Basically, the only things that worked were getting out there with people I already knew, forcing myself to socialise (when all I wanted to do was cry in bed), and time. Now I’m very happy here, but it took a lot of struggle to get there.
I didn’t feel homesick at first because I was excited and busy with the adrenaline of the move. It didn’t hit me until about a month later when I was exhausted from work and came home to an empty, quiet place with no food because I hadn’t prepared anything yet.
I just miss my parents and sometimes the comfort of that home. But I have my own home and my own new life.
I moved out many times, for school or work assignment. Every time I had the knowledge that after X time, I would be back there. It’s different now, and sometimes when it hits me I feel down. But I’m excited for this new life and it overpowers all the negative.

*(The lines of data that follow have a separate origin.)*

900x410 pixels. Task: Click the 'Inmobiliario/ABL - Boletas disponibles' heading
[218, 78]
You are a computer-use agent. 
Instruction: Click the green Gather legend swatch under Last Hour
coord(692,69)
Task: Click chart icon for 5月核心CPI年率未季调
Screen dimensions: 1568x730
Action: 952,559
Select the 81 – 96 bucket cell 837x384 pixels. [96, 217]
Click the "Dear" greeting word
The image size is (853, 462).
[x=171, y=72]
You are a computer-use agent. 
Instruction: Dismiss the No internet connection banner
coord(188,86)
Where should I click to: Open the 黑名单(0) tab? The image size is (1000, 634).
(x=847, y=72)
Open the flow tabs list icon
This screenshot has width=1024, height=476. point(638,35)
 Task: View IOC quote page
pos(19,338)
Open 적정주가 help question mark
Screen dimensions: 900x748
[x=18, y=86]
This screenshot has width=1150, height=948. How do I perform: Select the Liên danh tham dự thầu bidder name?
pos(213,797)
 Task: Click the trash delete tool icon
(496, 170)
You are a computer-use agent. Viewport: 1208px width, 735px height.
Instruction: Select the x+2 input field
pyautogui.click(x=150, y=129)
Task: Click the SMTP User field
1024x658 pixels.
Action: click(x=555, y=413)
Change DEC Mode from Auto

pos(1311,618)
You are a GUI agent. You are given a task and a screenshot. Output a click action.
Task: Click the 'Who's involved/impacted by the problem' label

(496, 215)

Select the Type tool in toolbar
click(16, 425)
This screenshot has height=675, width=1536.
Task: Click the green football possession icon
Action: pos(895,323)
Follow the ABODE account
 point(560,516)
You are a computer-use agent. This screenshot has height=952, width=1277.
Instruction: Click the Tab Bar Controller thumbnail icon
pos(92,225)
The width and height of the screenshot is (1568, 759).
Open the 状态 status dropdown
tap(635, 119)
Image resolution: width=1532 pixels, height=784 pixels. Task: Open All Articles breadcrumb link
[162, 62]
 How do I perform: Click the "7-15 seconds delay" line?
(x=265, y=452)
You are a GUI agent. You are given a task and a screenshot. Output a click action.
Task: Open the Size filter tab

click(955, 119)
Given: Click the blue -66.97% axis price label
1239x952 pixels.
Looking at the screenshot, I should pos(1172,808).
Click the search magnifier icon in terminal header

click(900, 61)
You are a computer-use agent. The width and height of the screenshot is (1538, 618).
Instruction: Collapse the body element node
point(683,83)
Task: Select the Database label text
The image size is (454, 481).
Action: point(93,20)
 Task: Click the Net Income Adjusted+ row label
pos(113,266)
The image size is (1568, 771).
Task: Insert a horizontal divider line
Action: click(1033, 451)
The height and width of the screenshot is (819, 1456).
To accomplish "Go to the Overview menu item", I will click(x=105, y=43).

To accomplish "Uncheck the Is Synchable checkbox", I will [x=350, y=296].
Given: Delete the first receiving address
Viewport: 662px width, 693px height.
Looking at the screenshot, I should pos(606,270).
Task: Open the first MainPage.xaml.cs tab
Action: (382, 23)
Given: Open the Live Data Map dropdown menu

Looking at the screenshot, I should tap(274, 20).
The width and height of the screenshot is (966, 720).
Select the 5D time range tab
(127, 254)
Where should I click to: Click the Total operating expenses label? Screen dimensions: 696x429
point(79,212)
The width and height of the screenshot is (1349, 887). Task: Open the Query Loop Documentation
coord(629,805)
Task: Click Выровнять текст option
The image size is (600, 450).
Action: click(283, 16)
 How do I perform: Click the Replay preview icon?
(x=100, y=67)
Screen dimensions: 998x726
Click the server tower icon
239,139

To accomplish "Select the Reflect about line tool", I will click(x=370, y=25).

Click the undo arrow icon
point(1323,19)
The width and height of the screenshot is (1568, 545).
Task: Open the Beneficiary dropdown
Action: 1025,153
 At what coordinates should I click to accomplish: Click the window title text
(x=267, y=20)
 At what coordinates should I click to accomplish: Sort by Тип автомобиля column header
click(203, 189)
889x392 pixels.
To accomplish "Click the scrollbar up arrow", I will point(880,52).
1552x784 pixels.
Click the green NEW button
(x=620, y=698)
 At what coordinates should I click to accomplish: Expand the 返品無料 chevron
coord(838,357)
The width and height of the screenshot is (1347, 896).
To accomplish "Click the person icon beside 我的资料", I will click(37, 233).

That doesn’t stop me from calling them daily.
I did not at all. I never hated where I was from (Netherlands) but living abroad for five years has been such an amazing experience for me.
The problem was when I moved back. I moved to the USA (Arizona) at an age when a lot of people want to settle down… and that’s what I did. I spent five years building a steady life. I had a fantastic job, wonderful friends, we were in such a fun city with so many activities and restaurants that I just felt lucky to be there every day. Arizona has the added bonus of beautiful nature that we simply don’t have at all in my home country.
My husband and I moved back to Europe last summer and against our expectations, we both feel “home sick” to that wonderful place we lived for the past five years. I loved our life there and it doesn’t help that my new job isn’t working out that well (working on that). We weirdly do not feel at home in our home country now, despite it being almost a year now. I realized recently that I am actually going through some kind of grief over the loss of the life we had.
Although with everything happening in the USA at the moment, I feel like, rationally, we got out just in time. We know people in similar situations as ours that lost their visa or held at the airport for hours or have other problems that would affect us too if we were still there. Last year I thought at some point, we might want to go back to Arizona. Right now, I don’t think that’s an option anymore. So I am at least grateful for the fun times we had. And that’s how I deal with the “homesickness” I experience sometimes. I tell myself that the life we had in Arizona doesn’t exist anymore.
A bit, but my place is only 15 minutes from my home, so I stopped in at least once a week (or more when I was feeling particularly homesick). But then my home got sold and my family moved hours away. I’ve never been lonelier and never missed my home more. It hurts to think that I’ll never have that again.
Personally, I did not. I mean, I had feelings of “I miss mom,” “looking forward to this weekend when I go home,” etc. but I was never really sad to be gone.
My parents were extremely overprotective, and college was my first taste of independence.